### Work order
Please repeat the data shown below, word for word.

##### Data for processing #####

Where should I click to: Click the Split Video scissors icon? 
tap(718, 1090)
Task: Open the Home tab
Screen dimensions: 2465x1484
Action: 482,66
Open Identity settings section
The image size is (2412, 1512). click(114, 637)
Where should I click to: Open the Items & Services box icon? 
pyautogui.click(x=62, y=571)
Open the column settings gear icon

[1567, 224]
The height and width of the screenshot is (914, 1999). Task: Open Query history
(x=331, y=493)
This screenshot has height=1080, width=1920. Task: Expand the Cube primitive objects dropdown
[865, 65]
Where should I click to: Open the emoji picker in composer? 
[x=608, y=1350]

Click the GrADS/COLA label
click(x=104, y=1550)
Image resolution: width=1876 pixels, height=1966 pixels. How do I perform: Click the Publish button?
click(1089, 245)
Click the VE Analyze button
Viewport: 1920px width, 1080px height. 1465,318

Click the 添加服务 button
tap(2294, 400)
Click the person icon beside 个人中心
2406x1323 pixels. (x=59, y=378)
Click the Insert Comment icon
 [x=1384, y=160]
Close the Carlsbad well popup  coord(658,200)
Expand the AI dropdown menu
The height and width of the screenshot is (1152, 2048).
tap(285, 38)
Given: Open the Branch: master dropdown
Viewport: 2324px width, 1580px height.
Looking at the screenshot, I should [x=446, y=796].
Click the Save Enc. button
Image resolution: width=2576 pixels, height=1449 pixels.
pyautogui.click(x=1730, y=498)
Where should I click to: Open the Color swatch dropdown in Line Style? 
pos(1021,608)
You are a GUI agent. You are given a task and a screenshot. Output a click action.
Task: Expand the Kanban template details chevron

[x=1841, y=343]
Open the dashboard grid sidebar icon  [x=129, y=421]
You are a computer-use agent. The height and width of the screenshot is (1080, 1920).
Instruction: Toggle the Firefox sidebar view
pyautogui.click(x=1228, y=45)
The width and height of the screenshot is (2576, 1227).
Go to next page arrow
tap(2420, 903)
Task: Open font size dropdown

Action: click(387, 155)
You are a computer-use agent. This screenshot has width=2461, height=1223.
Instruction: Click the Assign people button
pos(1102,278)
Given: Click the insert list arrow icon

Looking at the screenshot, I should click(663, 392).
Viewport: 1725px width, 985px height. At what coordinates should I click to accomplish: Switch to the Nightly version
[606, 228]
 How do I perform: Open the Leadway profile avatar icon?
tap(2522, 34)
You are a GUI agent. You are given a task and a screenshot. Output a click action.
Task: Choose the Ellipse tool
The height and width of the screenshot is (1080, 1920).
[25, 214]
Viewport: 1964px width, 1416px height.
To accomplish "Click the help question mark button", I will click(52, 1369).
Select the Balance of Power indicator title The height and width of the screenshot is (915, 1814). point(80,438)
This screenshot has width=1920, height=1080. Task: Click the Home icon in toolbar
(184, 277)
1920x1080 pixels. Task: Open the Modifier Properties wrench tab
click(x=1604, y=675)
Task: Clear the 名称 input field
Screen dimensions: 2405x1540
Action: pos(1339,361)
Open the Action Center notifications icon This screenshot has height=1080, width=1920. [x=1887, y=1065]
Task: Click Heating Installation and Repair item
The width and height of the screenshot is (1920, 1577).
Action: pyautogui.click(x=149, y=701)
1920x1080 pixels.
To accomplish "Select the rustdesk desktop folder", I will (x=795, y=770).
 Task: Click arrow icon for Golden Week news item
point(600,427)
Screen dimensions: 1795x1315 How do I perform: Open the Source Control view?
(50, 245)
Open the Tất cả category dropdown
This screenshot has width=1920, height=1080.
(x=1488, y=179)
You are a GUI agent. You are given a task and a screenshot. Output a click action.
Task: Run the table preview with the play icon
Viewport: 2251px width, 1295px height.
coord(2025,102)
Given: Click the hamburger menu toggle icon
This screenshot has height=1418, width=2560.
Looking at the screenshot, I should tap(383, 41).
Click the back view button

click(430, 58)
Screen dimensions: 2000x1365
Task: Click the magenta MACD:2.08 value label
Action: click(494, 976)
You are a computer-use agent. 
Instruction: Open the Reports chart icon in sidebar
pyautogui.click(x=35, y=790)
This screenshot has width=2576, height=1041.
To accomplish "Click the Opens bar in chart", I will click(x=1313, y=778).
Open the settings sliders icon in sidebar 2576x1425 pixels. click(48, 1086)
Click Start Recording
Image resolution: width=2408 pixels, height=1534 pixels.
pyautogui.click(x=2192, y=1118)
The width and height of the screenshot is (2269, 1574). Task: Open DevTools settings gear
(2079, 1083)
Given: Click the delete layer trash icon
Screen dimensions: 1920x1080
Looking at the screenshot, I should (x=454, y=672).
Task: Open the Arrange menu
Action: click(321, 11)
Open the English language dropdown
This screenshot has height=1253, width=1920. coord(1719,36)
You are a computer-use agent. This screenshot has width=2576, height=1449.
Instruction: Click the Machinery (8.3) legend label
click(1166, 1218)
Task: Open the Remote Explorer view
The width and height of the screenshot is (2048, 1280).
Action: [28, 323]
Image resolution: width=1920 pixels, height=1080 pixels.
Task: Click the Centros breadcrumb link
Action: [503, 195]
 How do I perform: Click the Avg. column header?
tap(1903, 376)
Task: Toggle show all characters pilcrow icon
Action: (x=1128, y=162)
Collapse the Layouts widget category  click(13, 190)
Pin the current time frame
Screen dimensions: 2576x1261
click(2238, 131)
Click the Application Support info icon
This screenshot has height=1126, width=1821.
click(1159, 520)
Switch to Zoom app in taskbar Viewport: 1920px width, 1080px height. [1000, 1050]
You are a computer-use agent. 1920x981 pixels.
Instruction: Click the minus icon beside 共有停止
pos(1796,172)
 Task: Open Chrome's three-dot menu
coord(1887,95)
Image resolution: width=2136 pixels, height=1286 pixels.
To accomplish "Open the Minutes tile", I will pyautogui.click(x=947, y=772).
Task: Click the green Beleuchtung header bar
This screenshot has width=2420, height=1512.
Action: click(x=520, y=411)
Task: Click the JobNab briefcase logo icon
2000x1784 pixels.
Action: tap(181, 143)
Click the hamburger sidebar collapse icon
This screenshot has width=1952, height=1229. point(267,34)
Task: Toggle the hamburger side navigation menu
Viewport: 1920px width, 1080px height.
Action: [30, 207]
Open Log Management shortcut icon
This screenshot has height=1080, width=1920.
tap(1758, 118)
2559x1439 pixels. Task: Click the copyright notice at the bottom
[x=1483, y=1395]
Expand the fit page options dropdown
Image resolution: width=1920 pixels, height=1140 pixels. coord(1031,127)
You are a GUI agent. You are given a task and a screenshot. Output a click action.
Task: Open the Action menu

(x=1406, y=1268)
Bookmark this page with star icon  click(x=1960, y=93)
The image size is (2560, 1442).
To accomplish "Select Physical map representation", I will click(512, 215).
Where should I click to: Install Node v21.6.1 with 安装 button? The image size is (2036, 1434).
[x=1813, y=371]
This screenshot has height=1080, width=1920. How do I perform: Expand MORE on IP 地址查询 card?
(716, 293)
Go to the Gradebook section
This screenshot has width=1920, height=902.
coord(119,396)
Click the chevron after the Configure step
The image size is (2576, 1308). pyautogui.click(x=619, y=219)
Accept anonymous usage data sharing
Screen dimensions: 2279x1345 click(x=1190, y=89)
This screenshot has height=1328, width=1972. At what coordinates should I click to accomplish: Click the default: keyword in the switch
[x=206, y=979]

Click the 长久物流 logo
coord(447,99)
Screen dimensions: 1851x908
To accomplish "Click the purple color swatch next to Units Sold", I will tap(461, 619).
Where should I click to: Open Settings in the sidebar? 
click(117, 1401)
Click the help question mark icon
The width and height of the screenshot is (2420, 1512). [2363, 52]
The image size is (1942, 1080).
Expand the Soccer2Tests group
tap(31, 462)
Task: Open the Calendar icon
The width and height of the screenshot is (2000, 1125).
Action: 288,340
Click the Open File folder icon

#####

### Finished task
Where should I click to: Click the Split Video scissors icon? 
tap(718, 1090)
Task: Open the Home tab
Screen dimensions: 2465x1484
Action: 482,66
Open Identity settings section
The image size is (2412, 1512). click(114, 637)
Where should I click to: Open the Items & Services box icon? 
pyautogui.click(x=62, y=571)
Open the column settings gear icon

[1567, 224]
The height and width of the screenshot is (914, 1999). Task: Open Query history
(x=331, y=493)
This screenshot has height=1080, width=1920. Task: Expand the Cube primitive objects dropdown
[865, 65]
Where should I click to: Open the emoji picker in composer? 
[x=608, y=1350]

Click the GrADS/COLA label
click(x=104, y=1550)
Image resolution: width=1876 pixels, height=1966 pixels. How do I perform: Click the Publish button?
click(1089, 245)
Click the VE Analyze button
Viewport: 1920px width, 1080px height. 1465,318

Click the 添加服务 button
tap(2294, 400)
Click the person icon beside 个人中心
2406x1323 pixels. (x=59, y=378)
Click the Insert Comment icon
 [x=1384, y=160]
Close the Carlsbad well popup  coord(658,200)
Expand the AI dropdown menu
The height and width of the screenshot is (1152, 2048).
tap(285, 38)
Given: Open the Branch: master dropdown
Viewport: 2324px width, 1580px height.
Looking at the screenshot, I should [x=446, y=796].
Click the Save Enc. button
Image resolution: width=2576 pixels, height=1449 pixels.
pyautogui.click(x=1730, y=498)
Where should I click to: Open the Color swatch dropdown in Line Style? 
pos(1021,608)
You are a GUI agent. You are given a task and a screenshot. Output a click action.
Task: Expand the Kanban template details chevron

[x=1841, y=343]
Open the dashboard grid sidebar icon  [x=129, y=421]
You are a computer-use agent. The height and width of the screenshot is (1080, 1920).
Instruction: Toggle the Firefox sidebar view
pyautogui.click(x=1228, y=45)
The width and height of the screenshot is (2576, 1227).
Go to next page arrow
tap(2420, 903)
Task: Open font size dropdown

Action: click(387, 155)
You are a computer-use agent. This screenshot has width=2461, height=1223.
Instruction: Click the Assign people button
pos(1102,278)
Given: Click the insert list arrow icon

Looking at the screenshot, I should click(663, 392).
Viewport: 1725px width, 985px height. At what coordinates should I click to accomplish: Switch to the Nightly version
[606, 228]
 How do I perform: Open the Leadway profile avatar icon?
tap(2522, 34)
You are a GUI agent. You are given a task and a screenshot. Output a click action.
Task: Choose the Ellipse tool
The height and width of the screenshot is (1080, 1920).
[25, 214]
Viewport: 1964px width, 1416px height.
To accomplish "Click the help question mark button", I will click(52, 1369).
Select the Balance of Power indicator title The height and width of the screenshot is (915, 1814). point(80,438)
This screenshot has width=1920, height=1080. Task: Click the Home icon in toolbar
(184, 277)
1920x1080 pixels. Task: Open the Modifier Properties wrench tab
click(x=1604, y=675)
Task: Clear the 名称 input field
Screen dimensions: 2405x1540
Action: pos(1339,361)
Open the Action Center notifications icon This screenshot has height=1080, width=1920. [x=1887, y=1065]
Task: Click Heating Installation and Repair item
The width and height of the screenshot is (1920, 1577).
Action: pyautogui.click(x=149, y=701)
1920x1080 pixels.
To accomplish "Select the rustdesk desktop folder", I will (x=795, y=770).
 Task: Click arrow icon for Golden Week news item
point(600,427)
Screen dimensions: 1795x1315 How do I perform: Open the Source Control view?
(50, 245)
Open the Tất cả category dropdown
This screenshot has width=1920, height=1080.
(x=1488, y=179)
You are a GUI agent. You are given a task and a screenshot. Output a click action.
Task: Run the table preview with the play icon
Viewport: 2251px width, 1295px height.
coord(2025,102)
Given: Click the hamburger menu toggle icon
This screenshot has height=1418, width=2560.
Looking at the screenshot, I should tap(383, 41).
Click the back view button

click(430, 58)
Screen dimensions: 2000x1365
Task: Click the magenta MACD:2.08 value label
Action: click(494, 976)
You are a computer-use agent. 
Instruction: Open the Reports chart icon in sidebar
pyautogui.click(x=35, y=790)
This screenshot has width=2576, height=1041.
To accomplish "Click the Opens bar in chart", I will click(x=1313, y=778).
Open the settings sliders icon in sidebar 2576x1425 pixels. click(48, 1086)
Click Start Recording
Image resolution: width=2408 pixels, height=1534 pixels.
pyautogui.click(x=2192, y=1118)
The width and height of the screenshot is (2269, 1574). Task: Open DevTools settings gear
(2079, 1083)
Given: Click the delete layer trash icon
Screen dimensions: 1920x1080
Looking at the screenshot, I should (x=454, y=672).
Task: Open the Arrange menu
Action: click(321, 11)
Open the English language dropdown
This screenshot has height=1253, width=1920. coord(1719,36)
You are a computer-use agent. This screenshot has width=2576, height=1449.
Instruction: Click the Machinery (8.3) legend label
click(1166, 1218)
Task: Open the Remote Explorer view
The width and height of the screenshot is (2048, 1280).
Action: [28, 323]
Image resolution: width=1920 pixels, height=1080 pixels.
Task: Click the Centros breadcrumb link
Action: [503, 195]
 How do I perform: Click the Avg. column header?
tap(1903, 376)
Task: Toggle show all characters pilcrow icon
Action: (x=1128, y=162)
Collapse the Layouts widget category  click(13, 190)
Pin the current time frame
Screen dimensions: 2576x1261
click(2238, 131)
Click the Application Support info icon
This screenshot has height=1126, width=1821.
click(1159, 520)
Switch to Zoom app in taskbar Viewport: 1920px width, 1080px height. [1000, 1050]
You are a computer-use agent. 1920x981 pixels.
Instruction: Click the minus icon beside 共有停止
pos(1796,172)
 Task: Open Chrome's three-dot menu
coord(1887,95)
Image resolution: width=2136 pixels, height=1286 pixels.
To accomplish "Open the Minutes tile", I will pyautogui.click(x=947, y=772).
Task: Click the green Beleuchtung header bar
This screenshot has width=2420, height=1512.
Action: click(x=520, y=411)
Task: Click the JobNab briefcase logo icon
2000x1784 pixels.
Action: tap(181, 143)
Click the hamburger sidebar collapse icon
This screenshot has width=1952, height=1229. point(267,34)
Task: Toggle the hamburger side navigation menu
Viewport: 1920px width, 1080px height.
Action: [30, 207]
Open Log Management shortcut icon
This screenshot has height=1080, width=1920.
tap(1758, 118)
2559x1439 pixels. Task: Click the copyright notice at the bottom
[x=1483, y=1395]
Expand the fit page options dropdown
Image resolution: width=1920 pixels, height=1140 pixels. coord(1031,127)
You are a GUI agent. You are given a task and a screenshot. Output a click action.
Task: Open the Action menu

(x=1406, y=1268)
Bookmark this page with star icon  click(x=1960, y=93)
The image size is (2560, 1442).
To accomplish "Select Physical map representation", I will click(512, 215).
Where should I click to: Install Node v21.6.1 with 安装 button? The image size is (2036, 1434).
[x=1813, y=371]
This screenshot has height=1080, width=1920. How do I perform: Expand MORE on IP 地址查询 card?
(716, 293)
Go to the Gradebook section
This screenshot has width=1920, height=902.
coord(119,396)
Click the chevron after the Configure step
The image size is (2576, 1308). pyautogui.click(x=619, y=219)
Accept anonymous usage data sharing
Screen dimensions: 2279x1345 click(x=1190, y=89)
This screenshot has height=1328, width=1972. At what coordinates should I click to accomplish: Click the default: keyword in the switch
[x=206, y=979]

Click the 长久物流 logo
coord(447,99)
Screen dimensions: 1851x908
To accomplish "Click the purple color swatch next to Units Sold", I will tap(461, 619).
Where should I click to: Open Settings in the sidebar? 
click(117, 1401)
Click the help question mark icon
The width and height of the screenshot is (2420, 1512). [2363, 52]
The image size is (1942, 1080).
Expand the Soccer2Tests group
tap(31, 462)
Task: Open the Calendar icon
The width and height of the screenshot is (2000, 1125).
Action: 288,340
Click the Open File folder icon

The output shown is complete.